David Serrano, Director of IMDEA Energy and Professor at the URJC receives a prestigious ERC Advanced Grant
The call for ‘Advanced Grants 2020’ of the European Research Council (ERC) funds with 507 million euros a total of 209 scientific projects to be developed in Europe, of which eleven will be carried out in Spain. Landing in our country a total of 26.5 million euros with a view to supporting ‘pioneering, high-risk and high-potential’ programmes to be carried out over the next five years.
One of them, the project of the director of Institute IMDEA Energy and professor at the URJC, David Serrano, has received one of the prestigious ERC Advanced Grant. A grant of €2.4M to realise the TODENZE project, an ambitious research programme aimed at the development of dendritic zeolites (Opening the pathway towards dentritic zeolites), which has aroused the ERC’s particular interest. This grant recognises the disruptive nature of the research project and the excellent scientific trajectory and leadership capacity of David Serrano, being one of those selected from among 2,678 proposals, being part of the 8% of the applications that have been funded.
David Serrano, professor of Chemical Engineering at the URJC, has focused on materials with nano-dendritic structures that have aroused special interest in the scientific community over the last decade due to their extraordinary properties, as well as on zeolites, microporous crystalline materials of great relevance and with important industrial applications in a wide range of fields (oil refining, petrochemistry, fine chemistry, treatment of contaminated effluents, etc.). And although conventional zeolites have important restrictions due to their small pore size that limit the accessibility of bulky species, the possibility of achieving their synthesis with dendritic superstructures would greatly expand their potential applications with multiple uses.

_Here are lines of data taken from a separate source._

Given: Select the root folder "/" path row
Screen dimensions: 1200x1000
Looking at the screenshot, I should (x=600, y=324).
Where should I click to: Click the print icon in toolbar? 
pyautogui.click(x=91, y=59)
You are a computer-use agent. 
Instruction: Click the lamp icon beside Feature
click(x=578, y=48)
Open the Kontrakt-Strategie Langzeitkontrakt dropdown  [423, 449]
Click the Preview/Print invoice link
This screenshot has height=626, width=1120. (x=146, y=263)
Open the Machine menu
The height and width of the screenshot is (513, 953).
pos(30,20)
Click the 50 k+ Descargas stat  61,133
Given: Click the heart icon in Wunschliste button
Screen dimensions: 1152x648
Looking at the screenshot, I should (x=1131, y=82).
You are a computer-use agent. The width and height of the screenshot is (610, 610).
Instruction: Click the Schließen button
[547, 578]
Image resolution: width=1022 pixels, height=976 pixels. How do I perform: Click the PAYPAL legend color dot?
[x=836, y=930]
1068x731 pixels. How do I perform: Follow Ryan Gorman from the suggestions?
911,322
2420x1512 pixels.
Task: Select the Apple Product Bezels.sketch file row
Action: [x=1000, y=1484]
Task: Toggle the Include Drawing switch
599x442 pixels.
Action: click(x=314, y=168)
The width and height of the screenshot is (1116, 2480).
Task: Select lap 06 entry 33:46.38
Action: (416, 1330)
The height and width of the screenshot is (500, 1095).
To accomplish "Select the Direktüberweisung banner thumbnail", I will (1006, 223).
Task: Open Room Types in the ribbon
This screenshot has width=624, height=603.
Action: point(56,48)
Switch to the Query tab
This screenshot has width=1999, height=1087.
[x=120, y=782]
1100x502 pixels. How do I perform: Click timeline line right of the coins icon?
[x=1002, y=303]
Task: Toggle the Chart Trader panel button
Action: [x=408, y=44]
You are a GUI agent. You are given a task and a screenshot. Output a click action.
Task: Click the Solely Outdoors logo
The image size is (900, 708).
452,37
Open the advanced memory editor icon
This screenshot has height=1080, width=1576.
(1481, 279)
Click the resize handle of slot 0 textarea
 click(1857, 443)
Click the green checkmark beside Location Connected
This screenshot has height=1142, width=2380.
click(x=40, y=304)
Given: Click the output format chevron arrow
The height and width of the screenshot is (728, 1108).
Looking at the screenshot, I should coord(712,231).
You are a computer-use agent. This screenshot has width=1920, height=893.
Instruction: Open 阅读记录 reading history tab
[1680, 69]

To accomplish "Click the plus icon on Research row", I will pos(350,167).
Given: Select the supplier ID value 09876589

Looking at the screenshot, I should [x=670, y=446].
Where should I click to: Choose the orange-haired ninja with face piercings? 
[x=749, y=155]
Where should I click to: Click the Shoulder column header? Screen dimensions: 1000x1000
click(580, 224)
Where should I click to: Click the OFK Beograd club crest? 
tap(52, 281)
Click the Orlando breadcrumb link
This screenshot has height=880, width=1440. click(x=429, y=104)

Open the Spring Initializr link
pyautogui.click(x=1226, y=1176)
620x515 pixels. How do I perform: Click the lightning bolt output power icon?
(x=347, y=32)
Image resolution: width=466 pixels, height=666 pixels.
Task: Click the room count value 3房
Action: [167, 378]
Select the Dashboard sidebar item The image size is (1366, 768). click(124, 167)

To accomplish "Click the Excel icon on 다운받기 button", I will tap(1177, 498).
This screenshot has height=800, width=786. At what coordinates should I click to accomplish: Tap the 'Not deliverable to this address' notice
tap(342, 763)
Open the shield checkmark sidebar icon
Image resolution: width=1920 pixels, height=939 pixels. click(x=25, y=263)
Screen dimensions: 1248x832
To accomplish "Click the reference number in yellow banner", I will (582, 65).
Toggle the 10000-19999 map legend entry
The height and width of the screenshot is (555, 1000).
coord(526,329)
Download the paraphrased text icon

In this context, TODENZE is an ambitious project given its enormous potential in terms of scientific, technological and industrial impact, serving as a basis for the design of new materials with multifunctional properties. It addresses objectives that would provide significant benefits in strategic areas such as the environment, sustainable energy, the circular economy and medicine. In particular, the dendritic zeolites to be developed in this project will be explored in two applications of great interest and very different fields: formulation of catalysts in complex reaction systems for obtaining advanced biofuels and as nanocarriers for the combination of gene and drug therapies. Professor Serrano’s project is positioned as a hope and, above all, as part of the forefront of European research.